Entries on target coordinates

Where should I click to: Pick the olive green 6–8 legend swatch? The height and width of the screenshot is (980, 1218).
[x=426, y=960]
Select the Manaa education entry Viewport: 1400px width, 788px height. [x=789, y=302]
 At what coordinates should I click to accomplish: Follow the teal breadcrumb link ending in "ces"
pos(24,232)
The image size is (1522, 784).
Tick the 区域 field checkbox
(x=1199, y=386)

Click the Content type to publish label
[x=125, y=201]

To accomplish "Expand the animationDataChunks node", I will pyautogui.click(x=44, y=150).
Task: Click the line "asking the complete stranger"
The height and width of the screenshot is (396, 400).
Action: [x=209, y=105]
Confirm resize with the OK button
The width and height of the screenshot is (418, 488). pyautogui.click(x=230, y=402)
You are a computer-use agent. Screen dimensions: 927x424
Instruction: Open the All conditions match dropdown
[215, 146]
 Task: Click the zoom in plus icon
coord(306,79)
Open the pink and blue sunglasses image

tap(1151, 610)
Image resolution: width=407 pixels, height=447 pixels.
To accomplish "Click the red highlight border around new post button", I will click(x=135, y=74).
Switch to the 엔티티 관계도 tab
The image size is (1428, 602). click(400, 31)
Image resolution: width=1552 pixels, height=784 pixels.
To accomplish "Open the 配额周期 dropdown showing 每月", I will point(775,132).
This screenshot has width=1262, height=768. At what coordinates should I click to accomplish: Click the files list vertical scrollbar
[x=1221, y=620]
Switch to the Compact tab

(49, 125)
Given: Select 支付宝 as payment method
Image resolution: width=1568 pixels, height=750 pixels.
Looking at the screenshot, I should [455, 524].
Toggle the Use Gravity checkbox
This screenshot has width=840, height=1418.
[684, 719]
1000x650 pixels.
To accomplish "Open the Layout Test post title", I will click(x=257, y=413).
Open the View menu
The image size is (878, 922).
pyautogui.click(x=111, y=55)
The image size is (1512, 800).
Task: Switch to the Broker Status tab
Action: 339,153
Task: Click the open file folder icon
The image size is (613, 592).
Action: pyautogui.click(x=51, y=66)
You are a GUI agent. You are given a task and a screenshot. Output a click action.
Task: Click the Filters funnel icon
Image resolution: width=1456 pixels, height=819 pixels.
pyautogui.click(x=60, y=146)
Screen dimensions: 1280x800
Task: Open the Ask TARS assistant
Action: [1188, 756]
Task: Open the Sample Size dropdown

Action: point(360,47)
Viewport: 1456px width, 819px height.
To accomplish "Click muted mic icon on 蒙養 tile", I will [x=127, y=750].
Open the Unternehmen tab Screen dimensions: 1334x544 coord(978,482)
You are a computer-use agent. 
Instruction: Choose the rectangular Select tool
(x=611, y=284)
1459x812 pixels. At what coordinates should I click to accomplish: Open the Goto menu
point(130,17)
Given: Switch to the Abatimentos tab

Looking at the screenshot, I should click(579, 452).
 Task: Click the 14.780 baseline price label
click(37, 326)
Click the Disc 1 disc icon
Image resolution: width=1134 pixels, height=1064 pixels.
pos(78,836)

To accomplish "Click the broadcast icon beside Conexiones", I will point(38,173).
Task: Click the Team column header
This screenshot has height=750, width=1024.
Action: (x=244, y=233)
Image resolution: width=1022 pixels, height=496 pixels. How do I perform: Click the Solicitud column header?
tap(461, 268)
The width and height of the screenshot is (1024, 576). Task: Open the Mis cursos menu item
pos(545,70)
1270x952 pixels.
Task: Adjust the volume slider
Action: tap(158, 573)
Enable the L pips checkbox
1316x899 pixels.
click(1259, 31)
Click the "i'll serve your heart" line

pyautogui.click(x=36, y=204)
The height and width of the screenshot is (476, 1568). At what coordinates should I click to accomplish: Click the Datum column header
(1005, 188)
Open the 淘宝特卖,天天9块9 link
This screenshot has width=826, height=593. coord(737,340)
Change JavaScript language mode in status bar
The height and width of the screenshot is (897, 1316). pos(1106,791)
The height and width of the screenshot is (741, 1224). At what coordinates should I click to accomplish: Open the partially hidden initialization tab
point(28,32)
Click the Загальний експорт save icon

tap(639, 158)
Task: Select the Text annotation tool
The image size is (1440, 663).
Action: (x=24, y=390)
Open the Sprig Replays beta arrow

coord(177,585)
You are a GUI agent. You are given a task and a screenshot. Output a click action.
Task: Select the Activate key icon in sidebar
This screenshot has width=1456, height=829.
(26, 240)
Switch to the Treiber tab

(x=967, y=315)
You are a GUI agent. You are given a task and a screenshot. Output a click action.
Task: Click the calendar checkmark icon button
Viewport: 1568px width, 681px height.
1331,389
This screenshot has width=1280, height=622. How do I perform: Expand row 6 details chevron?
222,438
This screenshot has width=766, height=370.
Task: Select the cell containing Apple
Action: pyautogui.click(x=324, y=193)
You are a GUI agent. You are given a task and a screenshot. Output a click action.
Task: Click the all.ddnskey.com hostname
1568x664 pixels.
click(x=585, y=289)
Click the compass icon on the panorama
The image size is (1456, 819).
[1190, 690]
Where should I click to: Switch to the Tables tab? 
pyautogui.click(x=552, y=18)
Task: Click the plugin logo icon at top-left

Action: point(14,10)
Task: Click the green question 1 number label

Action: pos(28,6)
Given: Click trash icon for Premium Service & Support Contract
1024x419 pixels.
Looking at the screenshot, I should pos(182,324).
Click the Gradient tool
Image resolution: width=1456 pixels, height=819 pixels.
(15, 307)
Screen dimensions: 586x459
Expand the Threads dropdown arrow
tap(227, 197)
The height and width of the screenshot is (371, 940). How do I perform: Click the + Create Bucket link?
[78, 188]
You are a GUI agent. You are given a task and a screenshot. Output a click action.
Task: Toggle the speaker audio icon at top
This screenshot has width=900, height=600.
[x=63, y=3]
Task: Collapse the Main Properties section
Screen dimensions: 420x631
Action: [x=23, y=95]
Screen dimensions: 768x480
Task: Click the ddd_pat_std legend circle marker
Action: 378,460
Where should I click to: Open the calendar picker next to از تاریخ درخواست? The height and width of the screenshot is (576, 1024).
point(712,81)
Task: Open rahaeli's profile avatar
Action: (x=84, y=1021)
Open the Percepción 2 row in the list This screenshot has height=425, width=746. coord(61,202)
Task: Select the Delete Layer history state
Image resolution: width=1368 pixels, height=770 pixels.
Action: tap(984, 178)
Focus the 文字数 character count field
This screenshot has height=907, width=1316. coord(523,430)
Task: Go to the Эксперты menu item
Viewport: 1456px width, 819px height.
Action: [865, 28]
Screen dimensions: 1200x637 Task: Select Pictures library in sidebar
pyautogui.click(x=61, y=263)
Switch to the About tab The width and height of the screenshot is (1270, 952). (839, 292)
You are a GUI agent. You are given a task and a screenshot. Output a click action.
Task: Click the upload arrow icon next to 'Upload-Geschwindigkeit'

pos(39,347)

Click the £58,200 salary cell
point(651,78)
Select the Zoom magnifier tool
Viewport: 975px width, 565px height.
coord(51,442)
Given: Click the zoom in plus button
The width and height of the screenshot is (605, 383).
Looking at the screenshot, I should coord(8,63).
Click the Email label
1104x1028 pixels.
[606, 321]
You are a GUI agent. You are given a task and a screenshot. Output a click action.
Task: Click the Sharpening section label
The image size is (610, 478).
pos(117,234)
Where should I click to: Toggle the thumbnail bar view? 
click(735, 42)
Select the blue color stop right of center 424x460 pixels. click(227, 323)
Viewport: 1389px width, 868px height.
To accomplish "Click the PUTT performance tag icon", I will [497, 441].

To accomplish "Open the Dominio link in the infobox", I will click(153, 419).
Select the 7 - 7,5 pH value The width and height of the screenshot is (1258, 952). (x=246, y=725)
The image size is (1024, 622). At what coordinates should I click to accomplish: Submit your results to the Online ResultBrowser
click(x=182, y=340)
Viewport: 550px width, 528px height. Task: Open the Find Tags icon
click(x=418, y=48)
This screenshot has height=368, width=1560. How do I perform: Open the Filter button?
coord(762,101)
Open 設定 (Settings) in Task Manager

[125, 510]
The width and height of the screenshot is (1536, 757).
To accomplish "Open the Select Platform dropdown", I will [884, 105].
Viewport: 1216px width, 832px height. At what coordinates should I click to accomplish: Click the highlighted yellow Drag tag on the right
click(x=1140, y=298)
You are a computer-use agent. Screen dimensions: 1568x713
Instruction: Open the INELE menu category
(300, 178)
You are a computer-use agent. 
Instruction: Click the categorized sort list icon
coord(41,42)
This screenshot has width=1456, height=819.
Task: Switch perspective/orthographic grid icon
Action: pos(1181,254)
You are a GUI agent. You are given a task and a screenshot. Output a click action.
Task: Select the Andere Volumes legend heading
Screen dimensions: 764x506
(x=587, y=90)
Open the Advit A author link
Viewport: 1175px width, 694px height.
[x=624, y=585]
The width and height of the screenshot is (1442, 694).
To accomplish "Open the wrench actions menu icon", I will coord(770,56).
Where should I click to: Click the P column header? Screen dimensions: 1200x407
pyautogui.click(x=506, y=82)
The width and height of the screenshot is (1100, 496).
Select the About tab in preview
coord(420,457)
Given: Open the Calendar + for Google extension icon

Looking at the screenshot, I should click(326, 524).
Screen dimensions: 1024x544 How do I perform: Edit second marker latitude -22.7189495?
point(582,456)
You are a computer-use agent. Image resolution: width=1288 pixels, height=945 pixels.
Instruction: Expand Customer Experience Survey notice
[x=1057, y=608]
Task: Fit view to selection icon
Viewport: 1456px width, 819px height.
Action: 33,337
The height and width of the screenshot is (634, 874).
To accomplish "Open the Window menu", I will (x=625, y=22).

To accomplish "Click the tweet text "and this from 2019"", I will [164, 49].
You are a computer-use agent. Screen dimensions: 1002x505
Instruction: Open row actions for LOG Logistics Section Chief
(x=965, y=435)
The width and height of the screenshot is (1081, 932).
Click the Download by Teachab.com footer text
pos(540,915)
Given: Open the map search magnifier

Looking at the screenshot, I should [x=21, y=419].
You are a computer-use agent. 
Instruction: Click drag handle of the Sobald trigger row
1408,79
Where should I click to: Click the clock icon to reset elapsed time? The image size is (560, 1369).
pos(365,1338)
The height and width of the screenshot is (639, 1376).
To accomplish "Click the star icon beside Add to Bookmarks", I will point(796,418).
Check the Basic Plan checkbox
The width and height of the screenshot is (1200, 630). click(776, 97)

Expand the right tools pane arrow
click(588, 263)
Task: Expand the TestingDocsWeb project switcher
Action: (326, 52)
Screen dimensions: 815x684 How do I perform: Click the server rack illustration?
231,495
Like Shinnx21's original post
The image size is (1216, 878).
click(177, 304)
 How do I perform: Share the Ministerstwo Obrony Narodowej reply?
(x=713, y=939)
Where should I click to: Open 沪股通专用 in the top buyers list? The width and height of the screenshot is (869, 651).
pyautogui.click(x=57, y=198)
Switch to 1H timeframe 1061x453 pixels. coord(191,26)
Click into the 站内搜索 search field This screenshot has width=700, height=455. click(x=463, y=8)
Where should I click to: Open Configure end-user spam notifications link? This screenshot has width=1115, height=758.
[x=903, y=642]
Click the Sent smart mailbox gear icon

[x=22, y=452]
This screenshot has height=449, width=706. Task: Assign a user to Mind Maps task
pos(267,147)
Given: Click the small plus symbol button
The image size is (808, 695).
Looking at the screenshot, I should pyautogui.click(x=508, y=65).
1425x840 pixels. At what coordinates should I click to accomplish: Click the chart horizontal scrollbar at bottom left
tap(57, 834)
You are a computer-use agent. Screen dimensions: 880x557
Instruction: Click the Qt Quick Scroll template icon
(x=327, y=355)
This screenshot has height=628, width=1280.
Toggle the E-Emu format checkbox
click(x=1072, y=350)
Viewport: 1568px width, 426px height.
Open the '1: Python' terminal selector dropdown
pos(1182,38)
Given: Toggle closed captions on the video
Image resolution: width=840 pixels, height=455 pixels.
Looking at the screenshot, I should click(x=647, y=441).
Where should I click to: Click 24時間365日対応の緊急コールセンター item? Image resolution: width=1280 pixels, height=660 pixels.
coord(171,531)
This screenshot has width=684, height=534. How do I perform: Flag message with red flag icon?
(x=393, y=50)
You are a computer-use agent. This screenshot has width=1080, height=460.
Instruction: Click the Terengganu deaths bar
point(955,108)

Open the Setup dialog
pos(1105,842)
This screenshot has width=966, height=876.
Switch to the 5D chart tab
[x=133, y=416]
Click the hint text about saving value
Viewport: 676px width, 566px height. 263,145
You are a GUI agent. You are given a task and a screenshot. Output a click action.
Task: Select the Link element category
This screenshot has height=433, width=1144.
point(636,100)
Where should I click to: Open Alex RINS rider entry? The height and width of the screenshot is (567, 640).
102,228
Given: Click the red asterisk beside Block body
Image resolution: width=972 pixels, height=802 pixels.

[YOUR GOAL] Repeat the data word for word, from its first line through the line containing "Select the Manaa", with both ends included.

[FINISHED TASK]
Where should I click to: Pick the olive green 6–8 legend swatch? The height and width of the screenshot is (980, 1218).
[x=426, y=960]
Select the Manaa education entry Viewport: 1400px width, 788px height. [x=789, y=302]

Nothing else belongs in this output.